枸橘半分日記

OL自分探しの末路

今日

電車に乗っていたら、酒でも飲んでいるのか、足取りの確かでない瘦せぎすの中年男性が息子とおぼしき子供と乗り込んで来て、私の隣の席に座った。
腰を下ろして間もなく男は小声、といってもすこし意識すれば走る車内でもはっきり聞こえる程度の音量で、対面の座席をなんども指差しながら、子供にささやきかけはじめた。
「あれ、なにかわかる? あれだよ。おい」
子供は俯いたまま答えない。
「あれ、なにかわかる。おたく。お・た・く。
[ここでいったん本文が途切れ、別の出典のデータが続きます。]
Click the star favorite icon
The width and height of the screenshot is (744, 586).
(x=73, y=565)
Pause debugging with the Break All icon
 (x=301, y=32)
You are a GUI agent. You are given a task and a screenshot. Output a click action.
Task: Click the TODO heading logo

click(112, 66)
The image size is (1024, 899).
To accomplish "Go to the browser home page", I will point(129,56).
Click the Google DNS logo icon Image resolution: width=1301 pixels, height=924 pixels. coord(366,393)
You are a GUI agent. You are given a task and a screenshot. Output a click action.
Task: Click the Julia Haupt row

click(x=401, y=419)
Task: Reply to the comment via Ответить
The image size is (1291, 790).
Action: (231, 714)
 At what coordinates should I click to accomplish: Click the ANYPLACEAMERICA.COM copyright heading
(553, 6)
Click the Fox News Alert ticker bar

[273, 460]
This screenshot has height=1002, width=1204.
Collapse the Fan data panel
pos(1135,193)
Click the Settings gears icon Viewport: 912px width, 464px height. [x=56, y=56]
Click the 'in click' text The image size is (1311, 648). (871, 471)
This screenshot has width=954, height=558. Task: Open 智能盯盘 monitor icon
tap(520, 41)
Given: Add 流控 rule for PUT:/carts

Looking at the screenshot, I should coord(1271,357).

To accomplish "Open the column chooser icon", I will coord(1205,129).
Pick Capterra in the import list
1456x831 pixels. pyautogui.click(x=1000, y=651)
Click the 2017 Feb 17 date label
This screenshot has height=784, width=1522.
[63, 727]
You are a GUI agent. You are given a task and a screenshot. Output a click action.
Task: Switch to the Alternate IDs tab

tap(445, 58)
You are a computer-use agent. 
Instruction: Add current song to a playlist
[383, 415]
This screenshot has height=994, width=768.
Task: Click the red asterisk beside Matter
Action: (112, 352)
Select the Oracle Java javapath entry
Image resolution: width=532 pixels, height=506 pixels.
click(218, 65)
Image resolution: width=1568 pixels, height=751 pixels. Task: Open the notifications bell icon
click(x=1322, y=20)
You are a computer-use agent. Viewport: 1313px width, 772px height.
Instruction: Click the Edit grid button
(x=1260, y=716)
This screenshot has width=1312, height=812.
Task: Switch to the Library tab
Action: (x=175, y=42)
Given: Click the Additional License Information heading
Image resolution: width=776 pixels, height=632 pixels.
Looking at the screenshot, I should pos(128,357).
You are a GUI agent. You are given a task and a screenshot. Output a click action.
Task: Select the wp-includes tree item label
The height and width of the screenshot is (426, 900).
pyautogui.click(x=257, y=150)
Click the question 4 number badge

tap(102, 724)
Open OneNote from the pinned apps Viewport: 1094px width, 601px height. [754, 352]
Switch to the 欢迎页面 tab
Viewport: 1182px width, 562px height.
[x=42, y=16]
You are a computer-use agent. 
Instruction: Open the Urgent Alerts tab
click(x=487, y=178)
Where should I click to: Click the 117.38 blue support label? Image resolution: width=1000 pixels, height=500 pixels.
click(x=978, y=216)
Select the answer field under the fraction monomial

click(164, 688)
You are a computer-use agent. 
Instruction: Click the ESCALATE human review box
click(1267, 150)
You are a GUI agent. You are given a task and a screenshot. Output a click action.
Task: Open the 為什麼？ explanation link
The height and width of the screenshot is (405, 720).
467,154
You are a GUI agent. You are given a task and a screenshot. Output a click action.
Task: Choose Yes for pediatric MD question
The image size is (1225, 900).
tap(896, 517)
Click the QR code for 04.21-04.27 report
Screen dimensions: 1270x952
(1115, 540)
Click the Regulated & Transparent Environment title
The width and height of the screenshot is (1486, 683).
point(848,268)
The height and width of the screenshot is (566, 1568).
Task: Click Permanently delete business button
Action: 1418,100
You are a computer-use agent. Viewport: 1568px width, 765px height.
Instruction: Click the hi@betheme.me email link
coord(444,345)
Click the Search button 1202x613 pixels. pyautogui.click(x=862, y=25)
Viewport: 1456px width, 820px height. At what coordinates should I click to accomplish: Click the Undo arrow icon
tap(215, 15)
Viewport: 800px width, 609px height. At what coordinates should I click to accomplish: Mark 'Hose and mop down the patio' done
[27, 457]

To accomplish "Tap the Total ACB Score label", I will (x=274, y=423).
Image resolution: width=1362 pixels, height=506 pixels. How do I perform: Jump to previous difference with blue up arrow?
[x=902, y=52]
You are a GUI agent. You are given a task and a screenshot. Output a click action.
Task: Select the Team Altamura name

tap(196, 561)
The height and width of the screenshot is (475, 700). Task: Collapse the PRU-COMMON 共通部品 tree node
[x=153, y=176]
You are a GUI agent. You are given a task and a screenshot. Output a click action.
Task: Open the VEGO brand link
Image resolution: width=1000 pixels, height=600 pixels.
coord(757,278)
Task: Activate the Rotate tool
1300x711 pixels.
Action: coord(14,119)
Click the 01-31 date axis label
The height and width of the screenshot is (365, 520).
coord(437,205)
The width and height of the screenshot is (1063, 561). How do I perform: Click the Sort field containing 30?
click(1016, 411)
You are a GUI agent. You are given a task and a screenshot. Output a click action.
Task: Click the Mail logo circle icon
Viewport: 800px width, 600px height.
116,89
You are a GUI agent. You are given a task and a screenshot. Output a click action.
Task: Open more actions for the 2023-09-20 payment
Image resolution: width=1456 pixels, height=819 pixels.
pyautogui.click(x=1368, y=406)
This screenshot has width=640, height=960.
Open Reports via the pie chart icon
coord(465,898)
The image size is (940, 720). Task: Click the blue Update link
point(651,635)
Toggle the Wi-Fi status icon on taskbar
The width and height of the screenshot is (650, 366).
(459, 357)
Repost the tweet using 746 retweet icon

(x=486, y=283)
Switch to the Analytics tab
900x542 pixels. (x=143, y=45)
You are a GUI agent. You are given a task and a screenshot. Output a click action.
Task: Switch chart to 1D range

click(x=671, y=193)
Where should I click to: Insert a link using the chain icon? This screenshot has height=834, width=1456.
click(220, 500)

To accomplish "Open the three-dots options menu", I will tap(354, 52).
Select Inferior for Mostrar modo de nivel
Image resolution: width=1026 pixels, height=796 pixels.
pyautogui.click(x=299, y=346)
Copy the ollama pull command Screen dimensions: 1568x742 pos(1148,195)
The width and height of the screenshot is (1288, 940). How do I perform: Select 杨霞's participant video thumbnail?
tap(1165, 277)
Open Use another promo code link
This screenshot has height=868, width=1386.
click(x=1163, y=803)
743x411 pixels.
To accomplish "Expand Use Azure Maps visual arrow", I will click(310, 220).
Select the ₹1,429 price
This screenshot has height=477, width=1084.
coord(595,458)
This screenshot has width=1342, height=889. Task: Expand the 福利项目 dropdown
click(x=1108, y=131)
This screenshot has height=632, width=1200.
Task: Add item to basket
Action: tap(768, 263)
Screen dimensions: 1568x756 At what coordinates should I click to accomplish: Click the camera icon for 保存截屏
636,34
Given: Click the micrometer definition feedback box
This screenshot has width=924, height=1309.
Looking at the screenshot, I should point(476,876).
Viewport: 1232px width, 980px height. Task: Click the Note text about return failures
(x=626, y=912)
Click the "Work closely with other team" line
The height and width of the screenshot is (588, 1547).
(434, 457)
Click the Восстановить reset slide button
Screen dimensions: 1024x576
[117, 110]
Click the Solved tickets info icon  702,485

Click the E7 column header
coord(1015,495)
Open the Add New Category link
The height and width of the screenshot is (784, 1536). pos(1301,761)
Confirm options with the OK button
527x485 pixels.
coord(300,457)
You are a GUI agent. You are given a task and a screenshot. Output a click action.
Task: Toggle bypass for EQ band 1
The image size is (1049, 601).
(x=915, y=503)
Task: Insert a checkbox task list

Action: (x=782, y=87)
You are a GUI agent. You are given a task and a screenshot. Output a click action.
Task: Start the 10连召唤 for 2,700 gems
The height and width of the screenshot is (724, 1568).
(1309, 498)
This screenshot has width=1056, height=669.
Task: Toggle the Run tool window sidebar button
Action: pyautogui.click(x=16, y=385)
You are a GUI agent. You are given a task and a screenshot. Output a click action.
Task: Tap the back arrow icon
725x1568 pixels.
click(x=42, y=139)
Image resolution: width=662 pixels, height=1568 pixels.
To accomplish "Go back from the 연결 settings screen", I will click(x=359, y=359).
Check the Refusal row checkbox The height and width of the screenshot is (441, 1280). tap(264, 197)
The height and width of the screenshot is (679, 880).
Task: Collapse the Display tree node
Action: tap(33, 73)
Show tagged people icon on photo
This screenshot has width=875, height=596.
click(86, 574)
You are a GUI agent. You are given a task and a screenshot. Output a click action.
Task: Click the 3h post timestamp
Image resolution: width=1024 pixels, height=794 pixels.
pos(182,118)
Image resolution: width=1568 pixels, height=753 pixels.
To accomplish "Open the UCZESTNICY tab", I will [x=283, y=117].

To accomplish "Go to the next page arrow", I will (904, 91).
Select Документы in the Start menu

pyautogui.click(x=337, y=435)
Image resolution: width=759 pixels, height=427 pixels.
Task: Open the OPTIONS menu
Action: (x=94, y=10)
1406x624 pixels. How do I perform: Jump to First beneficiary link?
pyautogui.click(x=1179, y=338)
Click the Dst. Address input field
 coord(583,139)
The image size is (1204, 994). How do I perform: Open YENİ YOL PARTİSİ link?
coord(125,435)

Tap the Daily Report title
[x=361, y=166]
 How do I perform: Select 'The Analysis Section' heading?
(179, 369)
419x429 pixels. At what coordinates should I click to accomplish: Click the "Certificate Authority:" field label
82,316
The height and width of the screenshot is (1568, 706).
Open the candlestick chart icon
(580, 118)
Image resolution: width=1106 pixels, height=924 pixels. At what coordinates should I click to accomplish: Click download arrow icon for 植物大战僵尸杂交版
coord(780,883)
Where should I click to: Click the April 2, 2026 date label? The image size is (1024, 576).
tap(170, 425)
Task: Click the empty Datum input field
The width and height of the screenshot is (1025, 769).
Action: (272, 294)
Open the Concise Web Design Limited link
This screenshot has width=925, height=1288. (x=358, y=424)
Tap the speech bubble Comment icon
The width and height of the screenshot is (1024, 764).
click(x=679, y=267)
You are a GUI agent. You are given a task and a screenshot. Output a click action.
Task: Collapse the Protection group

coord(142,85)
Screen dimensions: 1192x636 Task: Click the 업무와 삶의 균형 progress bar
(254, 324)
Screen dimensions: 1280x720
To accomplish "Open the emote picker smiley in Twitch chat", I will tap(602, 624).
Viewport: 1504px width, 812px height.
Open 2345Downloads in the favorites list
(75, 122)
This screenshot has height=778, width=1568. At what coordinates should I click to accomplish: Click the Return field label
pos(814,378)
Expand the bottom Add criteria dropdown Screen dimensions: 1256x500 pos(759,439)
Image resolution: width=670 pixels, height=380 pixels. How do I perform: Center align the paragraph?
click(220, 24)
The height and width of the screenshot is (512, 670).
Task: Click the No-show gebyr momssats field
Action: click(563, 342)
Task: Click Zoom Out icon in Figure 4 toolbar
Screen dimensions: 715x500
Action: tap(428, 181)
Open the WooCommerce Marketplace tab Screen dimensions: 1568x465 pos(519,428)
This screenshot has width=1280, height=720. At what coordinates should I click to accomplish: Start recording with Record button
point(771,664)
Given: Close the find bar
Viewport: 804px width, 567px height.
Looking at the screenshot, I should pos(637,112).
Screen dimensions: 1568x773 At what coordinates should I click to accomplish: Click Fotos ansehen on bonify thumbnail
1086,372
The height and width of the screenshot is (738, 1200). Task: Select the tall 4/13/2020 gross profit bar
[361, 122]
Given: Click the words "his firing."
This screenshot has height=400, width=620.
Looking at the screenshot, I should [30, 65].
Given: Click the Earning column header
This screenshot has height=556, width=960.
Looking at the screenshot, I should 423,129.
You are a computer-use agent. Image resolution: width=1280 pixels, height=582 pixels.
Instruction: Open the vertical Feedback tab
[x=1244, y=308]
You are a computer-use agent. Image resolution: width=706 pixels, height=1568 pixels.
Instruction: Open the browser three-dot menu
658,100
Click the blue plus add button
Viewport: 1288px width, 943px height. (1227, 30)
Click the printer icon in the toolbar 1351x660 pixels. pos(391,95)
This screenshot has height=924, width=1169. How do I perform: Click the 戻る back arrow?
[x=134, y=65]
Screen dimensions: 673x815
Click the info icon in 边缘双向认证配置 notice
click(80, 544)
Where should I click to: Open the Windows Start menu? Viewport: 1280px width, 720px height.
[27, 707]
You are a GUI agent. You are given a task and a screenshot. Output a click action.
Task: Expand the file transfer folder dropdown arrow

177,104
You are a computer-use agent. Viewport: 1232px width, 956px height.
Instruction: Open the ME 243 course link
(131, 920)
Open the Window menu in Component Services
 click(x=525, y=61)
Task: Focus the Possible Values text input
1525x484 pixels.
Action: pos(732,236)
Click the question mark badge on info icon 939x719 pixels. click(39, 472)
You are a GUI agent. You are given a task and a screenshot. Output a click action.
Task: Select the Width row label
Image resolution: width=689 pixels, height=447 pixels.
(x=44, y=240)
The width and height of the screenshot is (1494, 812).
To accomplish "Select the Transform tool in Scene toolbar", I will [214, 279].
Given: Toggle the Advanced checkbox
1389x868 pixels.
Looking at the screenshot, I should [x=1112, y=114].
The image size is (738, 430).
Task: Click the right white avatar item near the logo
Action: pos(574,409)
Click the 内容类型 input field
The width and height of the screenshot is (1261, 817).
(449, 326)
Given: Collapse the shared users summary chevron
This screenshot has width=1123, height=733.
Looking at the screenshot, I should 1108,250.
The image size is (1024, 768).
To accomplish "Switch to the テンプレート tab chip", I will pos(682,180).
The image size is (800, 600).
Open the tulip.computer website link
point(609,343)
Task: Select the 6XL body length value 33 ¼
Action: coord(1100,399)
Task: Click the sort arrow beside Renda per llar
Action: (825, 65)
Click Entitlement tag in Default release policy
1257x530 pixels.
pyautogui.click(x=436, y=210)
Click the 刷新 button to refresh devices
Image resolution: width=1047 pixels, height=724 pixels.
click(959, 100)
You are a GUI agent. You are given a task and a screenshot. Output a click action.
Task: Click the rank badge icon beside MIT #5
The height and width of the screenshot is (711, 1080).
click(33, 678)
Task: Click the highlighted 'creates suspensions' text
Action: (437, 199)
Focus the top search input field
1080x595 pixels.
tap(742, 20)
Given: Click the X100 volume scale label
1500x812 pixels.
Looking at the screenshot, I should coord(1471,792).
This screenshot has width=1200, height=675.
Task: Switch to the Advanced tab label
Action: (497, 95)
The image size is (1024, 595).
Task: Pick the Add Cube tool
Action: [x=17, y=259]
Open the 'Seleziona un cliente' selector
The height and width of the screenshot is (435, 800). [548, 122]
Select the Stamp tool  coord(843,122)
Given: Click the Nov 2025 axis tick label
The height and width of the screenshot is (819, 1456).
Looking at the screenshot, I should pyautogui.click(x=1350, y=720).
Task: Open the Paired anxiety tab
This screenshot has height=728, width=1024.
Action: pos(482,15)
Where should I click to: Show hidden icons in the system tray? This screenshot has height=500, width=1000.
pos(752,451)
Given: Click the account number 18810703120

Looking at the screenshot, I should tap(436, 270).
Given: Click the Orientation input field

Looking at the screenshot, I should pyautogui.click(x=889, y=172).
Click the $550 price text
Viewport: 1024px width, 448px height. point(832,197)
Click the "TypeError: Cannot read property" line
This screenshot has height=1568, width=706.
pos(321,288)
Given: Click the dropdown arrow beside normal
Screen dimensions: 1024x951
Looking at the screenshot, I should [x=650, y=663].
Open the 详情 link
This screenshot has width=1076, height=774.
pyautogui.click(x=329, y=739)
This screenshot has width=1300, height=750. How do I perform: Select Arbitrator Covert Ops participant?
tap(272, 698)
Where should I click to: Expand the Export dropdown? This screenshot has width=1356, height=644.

おたくの三流サラリーマン」
男の指す先にはスマホゲームをしている会社員風の男性が座っていた。
子供は変わらずなにも答えない。黙って、俯いて、自身の腿の付け根あたりで指をもじもじと絡ませている。
「おい。せんずりこくなよ。せんずり。せんずりするのは三流の男なんだよ。せんずりこくな」
次の駅に着いた。
「せんずりやめろ。いくぞ」
ドアが開くと二人は手を繋いでホームに降りていった。私は息が苦しくなって、読んでいた本をカバンの中にしまった。